▶ PROBLEM:
Continue the first-person account of a courthouse visit, picking up after its final sentence.

▶ SOURCE EXTRACT:
Honestly, the most entertaining (or at least worth talking about) parts of the whole process were that 1) when the judge is conferring with attorneys they actually play static over the intercom to make it more difficult to pick up what they’re saying, and 2) the absolutely outstanding level of rudeness of the cop manning the metal detector on the way into the courthouse. Actually, a few things about that:

  1. I walked in behind a handful of people on the way into the courthouse. All of them put masks on as we were entering the courthouse; I assumed that they were mandatory. The moment everyone but me got through the metal detectors, they all took their masks right back off again. The hell?
  2. The cop was barking “Do you have a cell phone?” at everyone who came in. The gentleman in front of me answered in the affirmative. The cop actually picked up a copy of the summons we were sent and yelled at him about whether he’d read the “big box at the bottom,” and made him read out loud the part where it said to not bring cell phones into the courtroom.

▶ PROVIDED DATA:

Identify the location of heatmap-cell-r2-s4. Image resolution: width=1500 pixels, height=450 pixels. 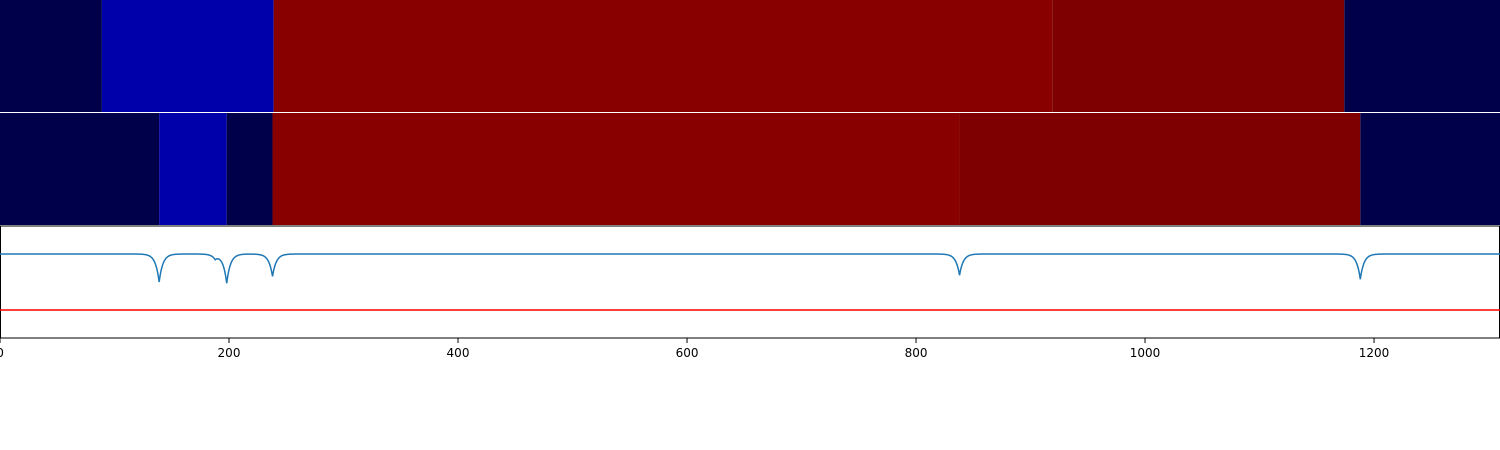
(616, 169).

▶ ANSWER TO THIS EXERCISE:
  3. Three of us, including me, set off the metal detectors and were waved in without further investigation, so apparently the pistol I had taped to the small of my back was fine. I said I didn’t have a cell phone, though, so all good.
  4. I happened to be sitting where I could hear people coming in while we were waiting for everything to start, so I got to witness it when the same poor bastard who had gotten chewed out about having a cell phone realized that the room he had on his summons was different from everyone else’s. He made the mistake of asking the cop about it, and the guy yelled at him again, because you’re supposed to call a number the night before you have jury duty to make sure your trial is still happening, and this guy hadn’t done that. “You did not do what you were supposed to do!” the cop yelled. “Why would that be? Do you not know how to read instructions? I’m surprised you found the courthouse at all!”
  5. Dick.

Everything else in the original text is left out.